Task prompt:
Take the line containing "How do I perform: Select" and every line below it through the end of the entries, and output them verbatim, pictures excluded.

--

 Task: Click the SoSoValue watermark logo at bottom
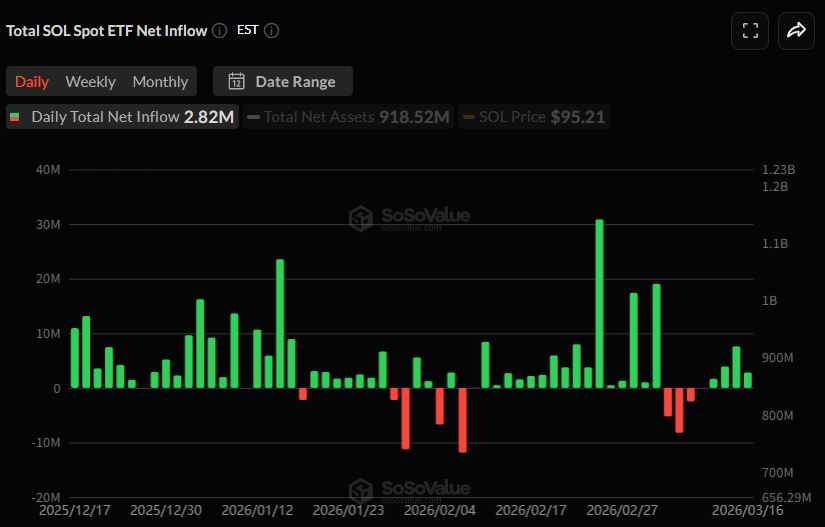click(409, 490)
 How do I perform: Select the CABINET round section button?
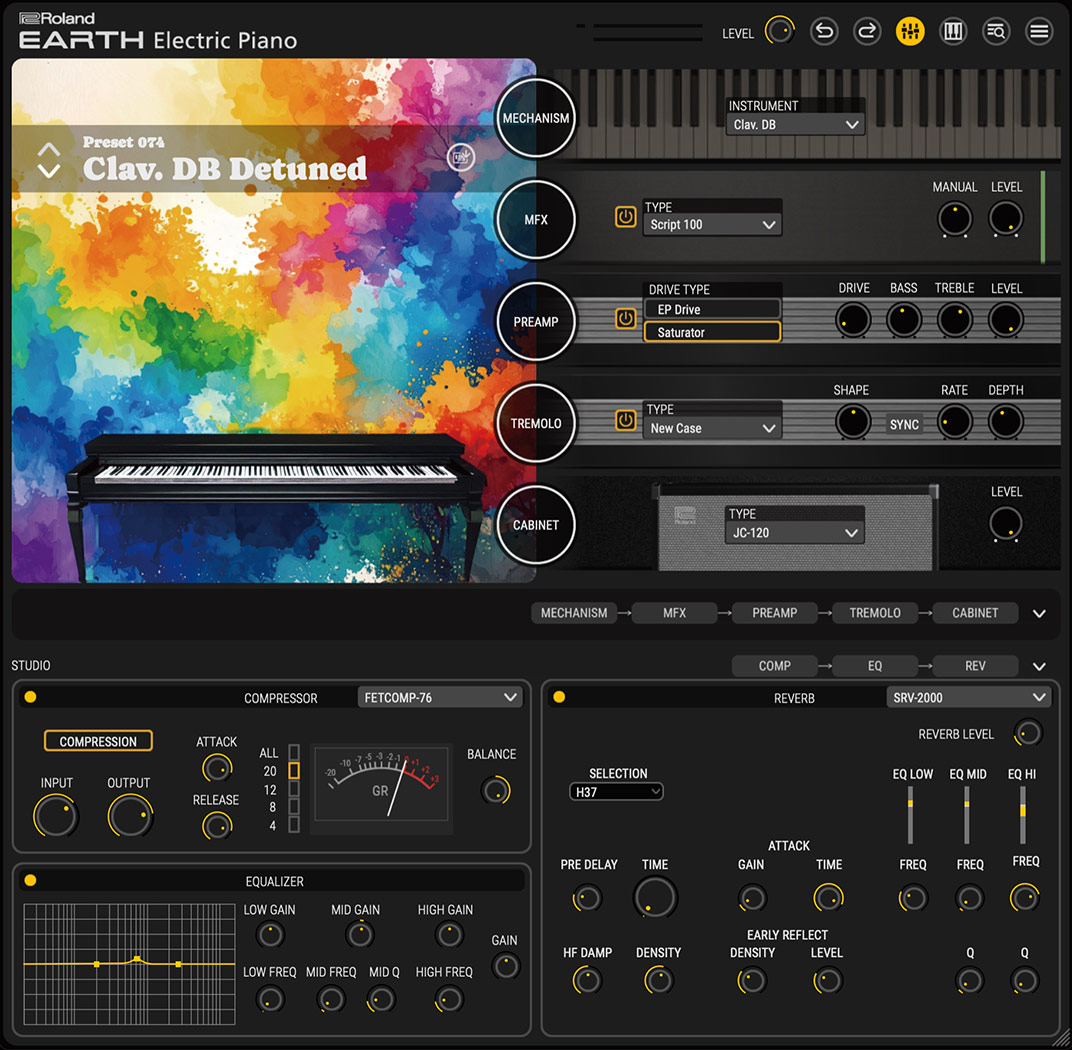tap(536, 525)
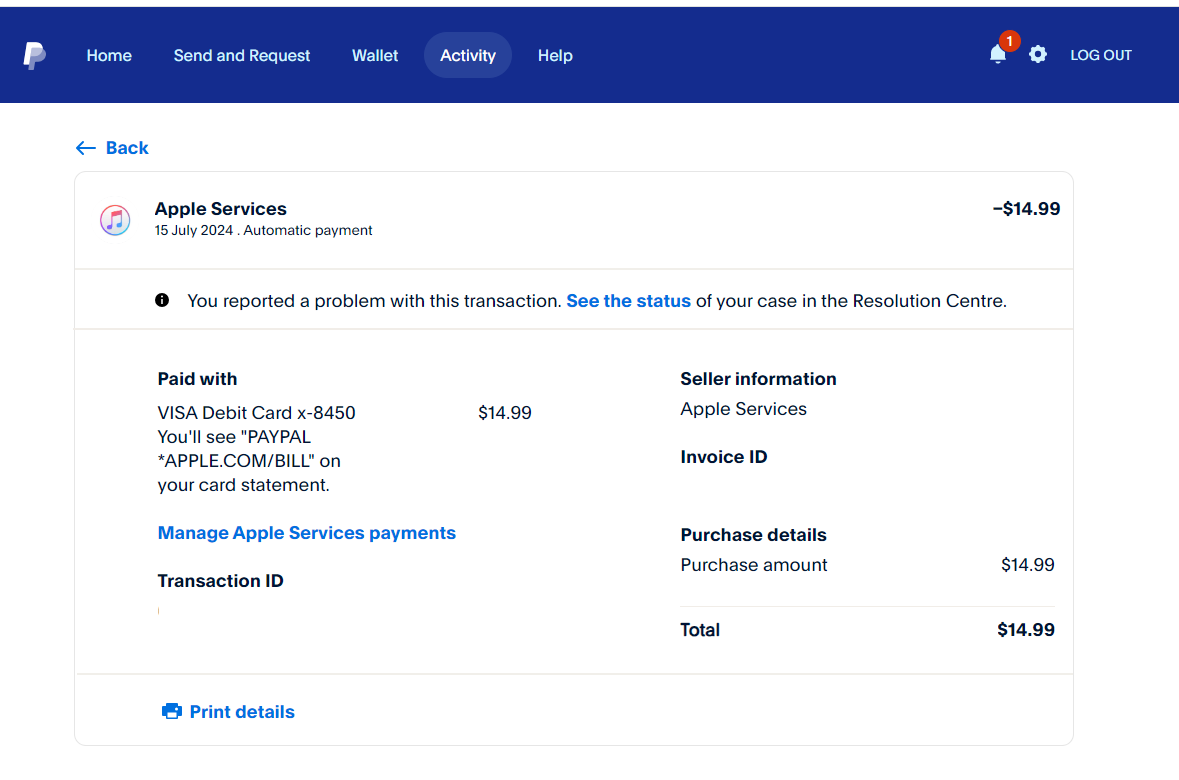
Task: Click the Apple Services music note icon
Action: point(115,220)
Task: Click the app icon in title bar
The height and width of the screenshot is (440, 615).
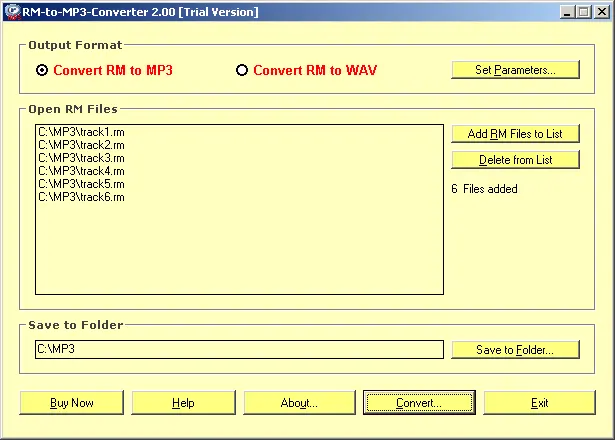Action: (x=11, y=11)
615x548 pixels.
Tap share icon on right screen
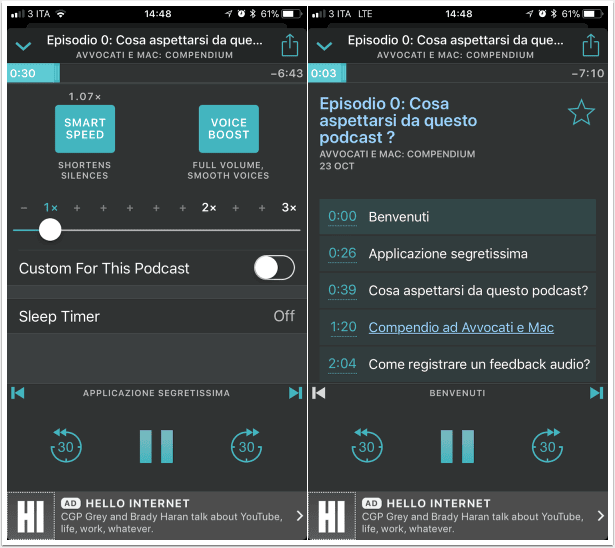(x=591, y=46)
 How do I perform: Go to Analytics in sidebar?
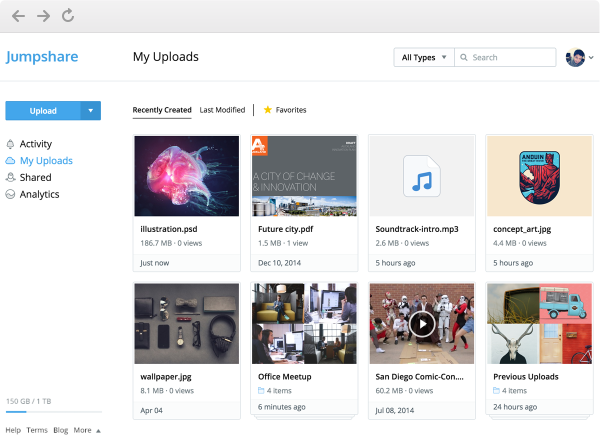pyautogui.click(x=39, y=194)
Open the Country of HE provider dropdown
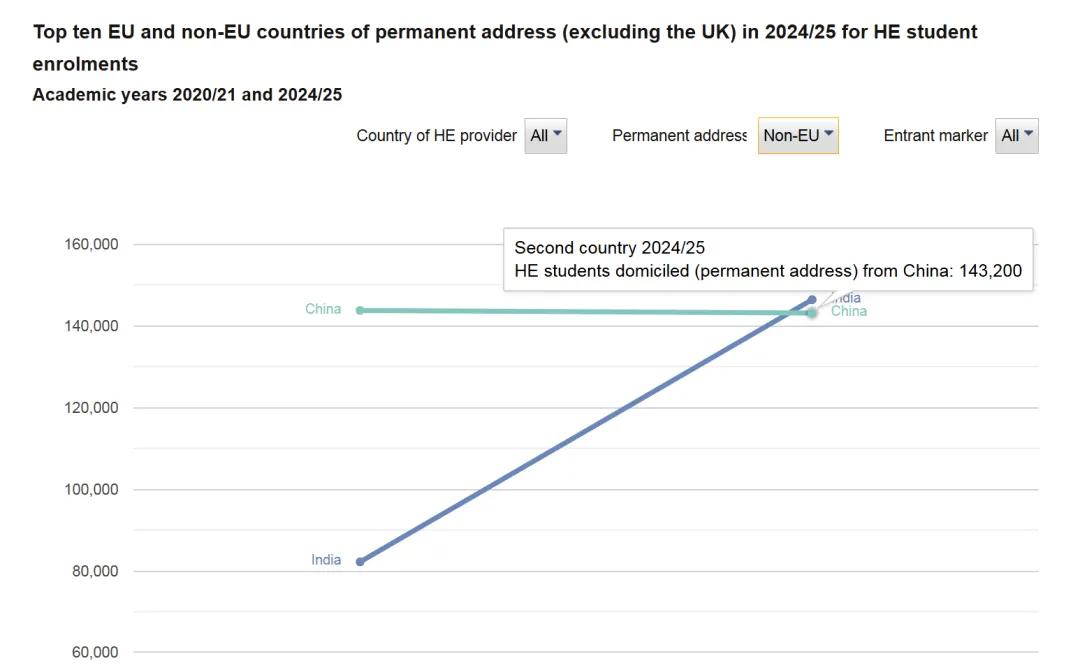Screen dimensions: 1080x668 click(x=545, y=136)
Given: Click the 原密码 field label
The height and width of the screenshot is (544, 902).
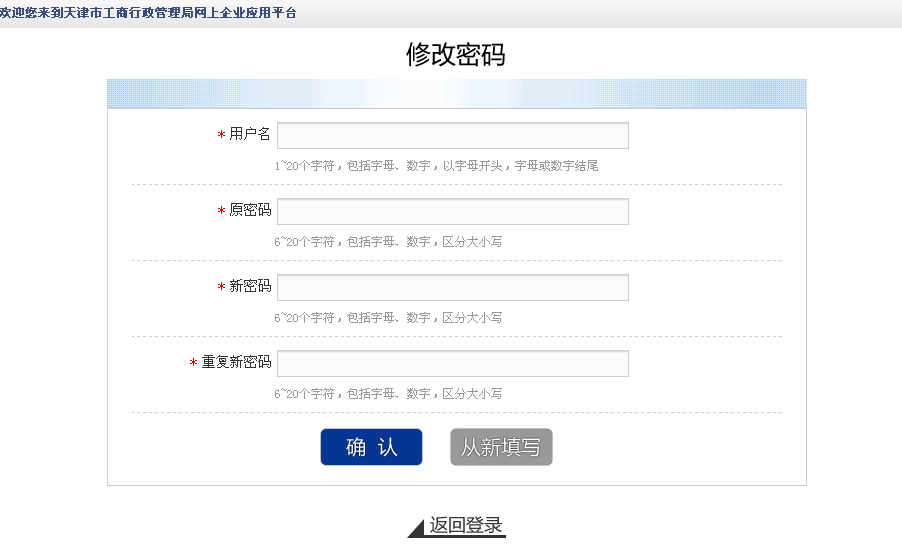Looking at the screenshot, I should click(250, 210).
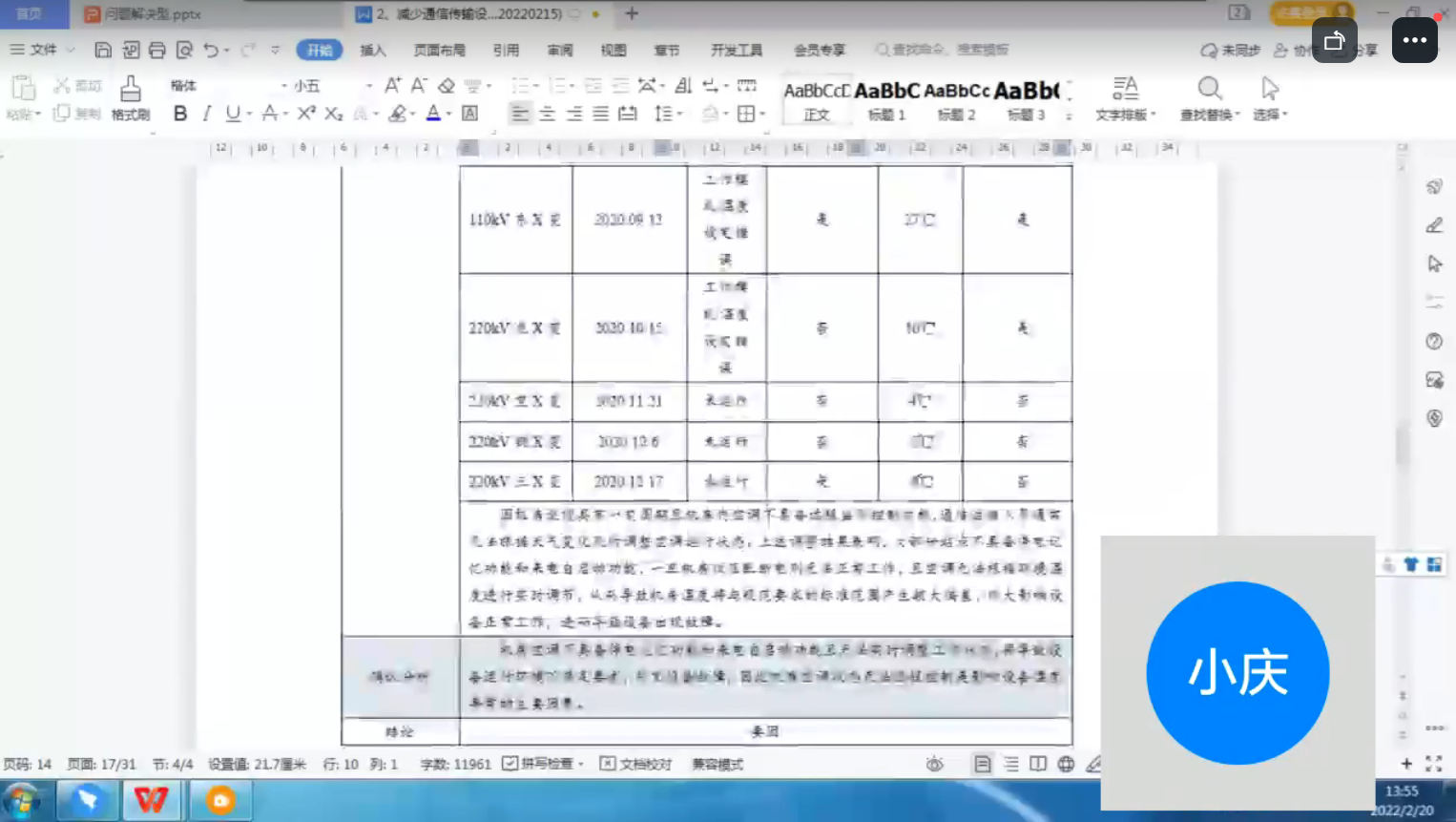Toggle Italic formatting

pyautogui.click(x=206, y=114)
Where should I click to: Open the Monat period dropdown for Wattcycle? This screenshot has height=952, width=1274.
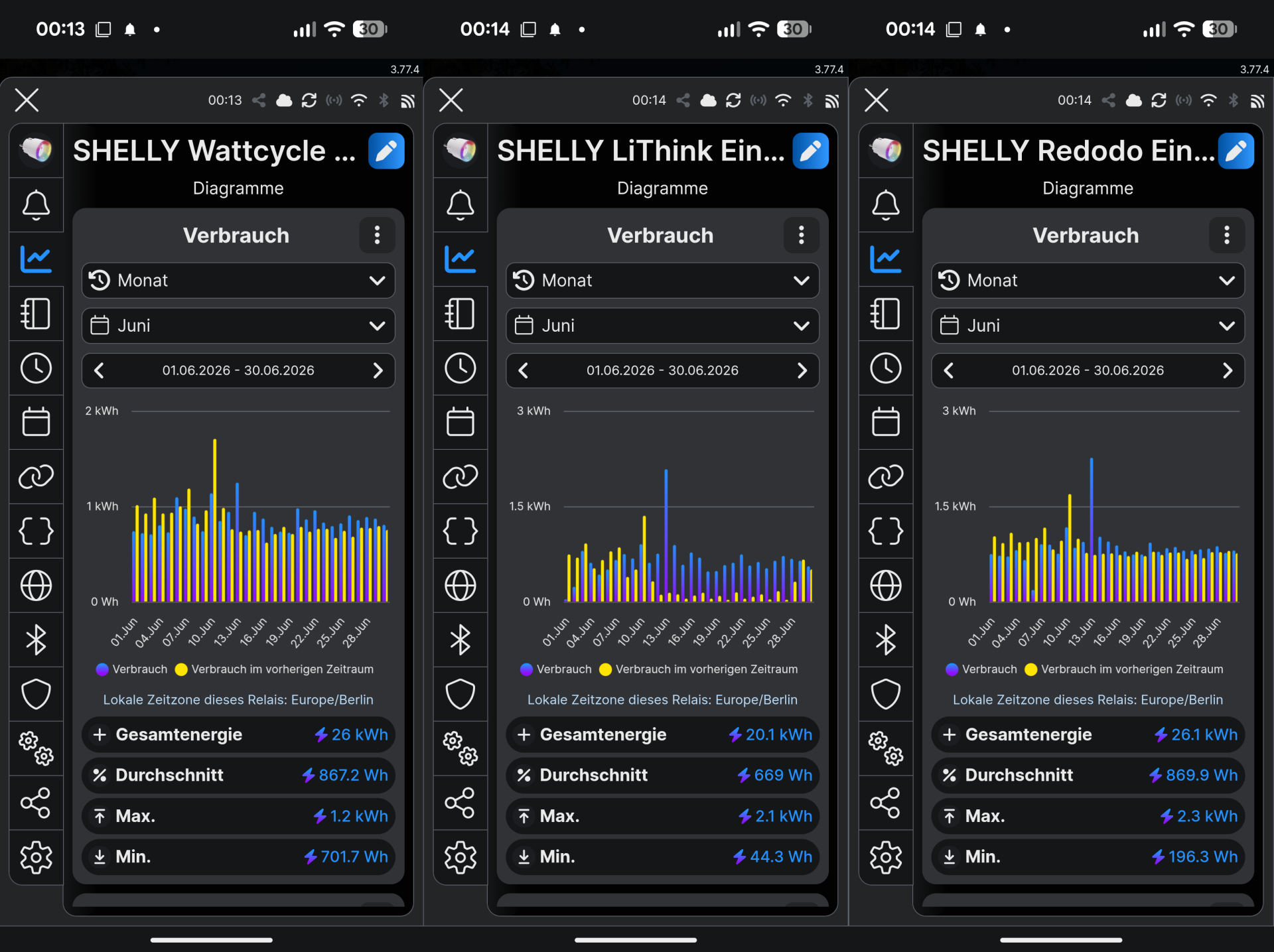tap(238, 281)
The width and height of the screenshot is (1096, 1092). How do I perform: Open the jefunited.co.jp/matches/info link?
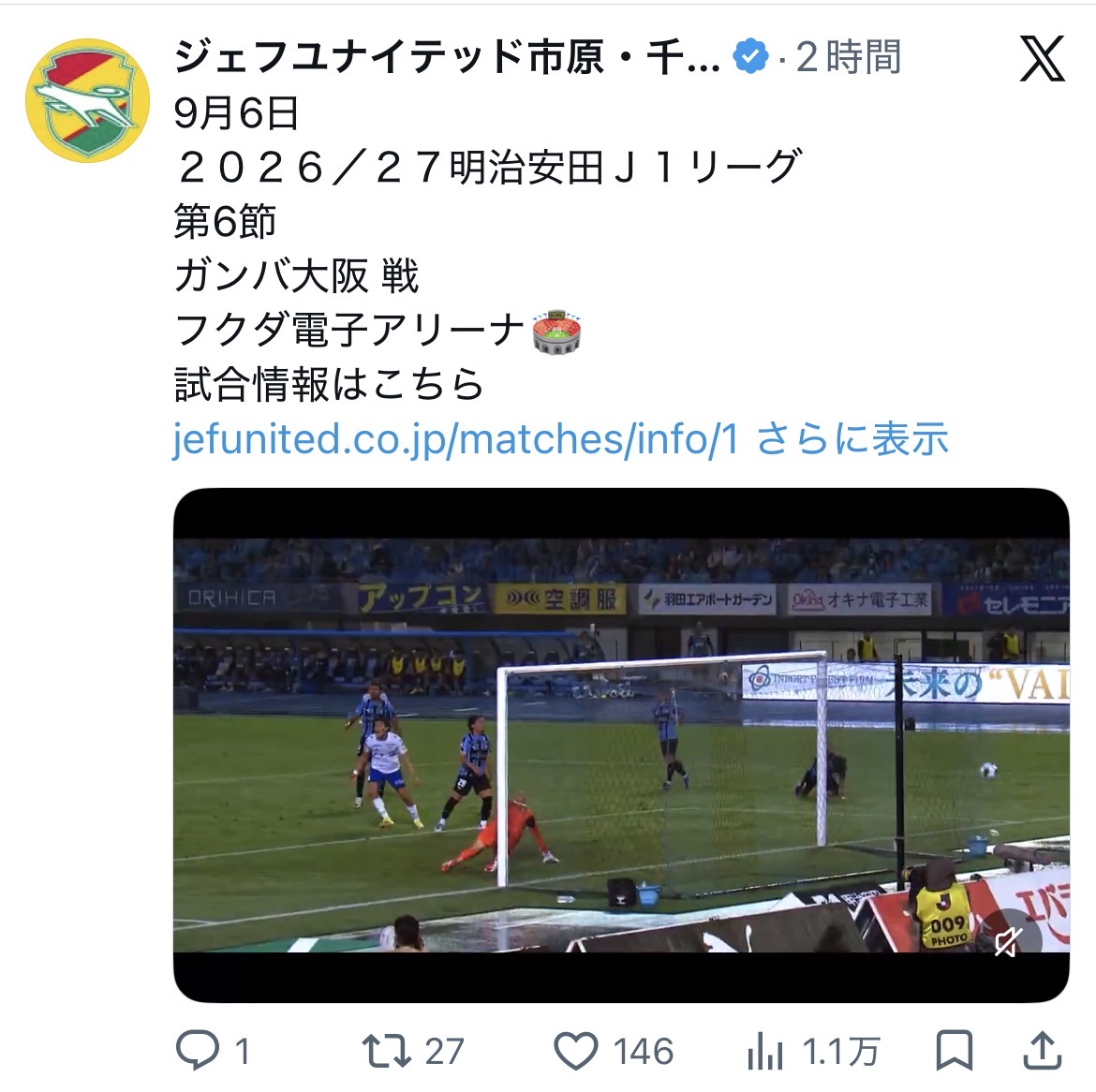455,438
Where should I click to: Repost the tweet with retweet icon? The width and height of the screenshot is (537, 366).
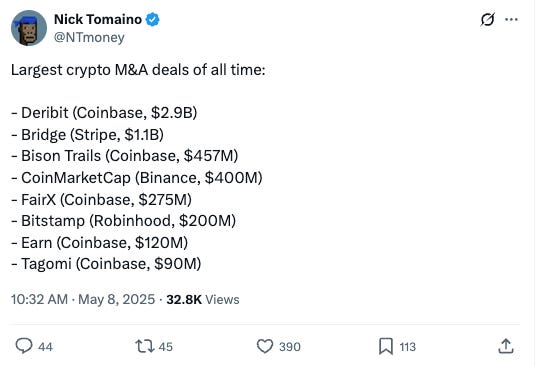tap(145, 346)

--

Output below:
 How do I perform: Select the CABINET round section button?
tap(536, 525)
Task: Click the Apple Services music note icon
Action: point(115,220)
Task: Click the app icon in title bar
The height and width of the screenshot is (440, 615).
Action: (x=11, y=11)
615x548 pixels.
Tap share icon on right screen
(x=591, y=46)
 How do I perform: Go to Analytics in sidebar?
pyautogui.click(x=39, y=194)
Open the Country of HE provider dropdown
Screen dimensions: 1080x668 click(x=545, y=136)
Given: Click the 原密码 field label
The height and width of the screenshot is (544, 902).
Looking at the screenshot, I should click(250, 210).
Toggle Italic formatting

pyautogui.click(x=206, y=114)
Where should I click to: Open the Monat period dropdown for Wattcycle? This screenshot has height=952, width=1274.
tap(238, 281)
The width and height of the screenshot is (1096, 1092). How do I perform: Open the jefunited.co.jp/matches/info link?
455,438
Where should I click to: Repost the tweet with retweet icon? The width and height of the screenshot is (537, 366).
tap(145, 346)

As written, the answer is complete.